Der Glutamatantagonist Ketamin verringert diese Werte.147

5.6.4. NF-kB

Personen mit schwerer Depression und frühen Stresserfahrungen reagieren auf psychischen Stress (TSST) mit einer überhöhten IL-6-Stressantwort und einer erhöhten DNA-Bindung von NFkB in peripheren mononukleären Blutzellen.145

5.7. Kindling-Hypothese der Depression

Kindling ist die Bezeichnung für eine laufende Zunahme neuronaler Antworten auf eher seltene und schwache Stimulationen von Gehirnbereichen aufgrund von Lernprozessen im Rahmen der neuronalen Plastizität. Der Mechanismus wird mit der Lernfähigkeit des Immunsystems in Verbindung gebracht, das nach erstmaliger Ausbildung von Reaktionen auf ein Antigen bei erneutem Kontakt mit diesem schneller und stärker reagiert.148
Dieselben Muster sollen sich bei der Ausschüttung von IL-6 zeigen, das schneller und stärker ausgeschüttet wird, wenn die IL-6-Reaktion bereits pränatal (z.B. durch Stress der Mutter während der Schwangerschaft) angelegt wurde.148 Dieses Modell ist auf andere Zytokine übertragbar.149
Dieses Bild könnte zugleich das Two-Hit-Modell erklären, wonach bei bestehender frühkindlicher Belastung eine hinzutretende erneute Belastung (vornehmlich im Jugendalter) zu einer intensiveren inflammatorischen Reaktion führen kann, die wiederum eine Störung der dopaminergen, serotonergen, noradrenergen und glutamatergen Neurotransmission auslösen kann.150 Im Alter ist die Immunantwort deshalb erhöht.151 Mittelschwere und schwere Misshandlung im Kindesalter korreliert positiv mit der Gesamtveränderung der Stressantwort des Zytokins IL-6 sowie der maximalen IL-6-Konzentration während des TSST.152

Die Kindling-Hypothese wurde für Epilepsie im Tiermodell belegt. Epilepsie konnte durch elektrische Stimulation zunächst angelegt werden; die Anfallsbereitschaft verstärkte sich danach von selbst immer weiter bis zum Vollbild epileptischer Anfälle. Beim Menschen gibt es hierfür keinen Beweis, aber Hinweise.

◇ ◇ ◇ ◇ ◇ ◇ ◇

Arbeitsauftrag:
Bitte beantworten Sie diese Fragen zum Lesetext:
1. Womit reagieren Personen mit schwerer Depression und frühen Stresserfahrungen auf psychischen Stress (TSST)?
2. Mit welcher Fähigkeit wird der Mechanismus des Kindling in Verbindung gebracht?
3. Für welche Erkrankung wurde die Kindling-Hypothese im Tiermodell belegt?

Einträge aus einem Datensatz:

◇ ◇ ◇ ◇ ◇ ◇ ◇

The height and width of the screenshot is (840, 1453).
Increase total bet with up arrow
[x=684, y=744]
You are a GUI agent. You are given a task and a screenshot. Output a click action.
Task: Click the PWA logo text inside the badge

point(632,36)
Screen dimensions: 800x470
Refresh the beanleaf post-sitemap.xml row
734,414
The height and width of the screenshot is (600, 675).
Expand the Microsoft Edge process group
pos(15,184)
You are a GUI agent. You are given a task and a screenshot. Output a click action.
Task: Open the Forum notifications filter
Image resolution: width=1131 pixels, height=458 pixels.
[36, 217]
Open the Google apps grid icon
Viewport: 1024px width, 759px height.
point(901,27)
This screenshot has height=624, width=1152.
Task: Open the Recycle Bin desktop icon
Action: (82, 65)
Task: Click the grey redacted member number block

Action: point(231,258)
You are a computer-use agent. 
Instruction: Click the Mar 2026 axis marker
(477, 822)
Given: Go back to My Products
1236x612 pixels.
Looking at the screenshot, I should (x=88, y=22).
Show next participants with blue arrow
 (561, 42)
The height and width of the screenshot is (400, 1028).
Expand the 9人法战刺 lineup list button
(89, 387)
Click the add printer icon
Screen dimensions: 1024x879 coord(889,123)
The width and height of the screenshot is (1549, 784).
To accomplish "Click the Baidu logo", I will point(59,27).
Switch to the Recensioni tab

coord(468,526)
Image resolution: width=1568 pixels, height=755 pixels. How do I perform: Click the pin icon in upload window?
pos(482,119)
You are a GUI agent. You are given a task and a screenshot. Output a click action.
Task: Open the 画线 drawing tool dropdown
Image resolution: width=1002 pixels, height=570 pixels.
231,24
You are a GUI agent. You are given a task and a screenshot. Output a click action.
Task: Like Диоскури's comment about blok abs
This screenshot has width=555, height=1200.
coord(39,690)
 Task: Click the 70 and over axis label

◇ ◇ ◇ ◇ ◇ ◇ ◇

Lösung:
1. Mit einer überhöhten IL-6-Stressantwort und einer erhöhten DNA-Bindung von NFkB in peripheren mononukleären Blutzellen.
2. Mit der Lernfähigkeit des Immunsystems.
3. Für Epilepsie.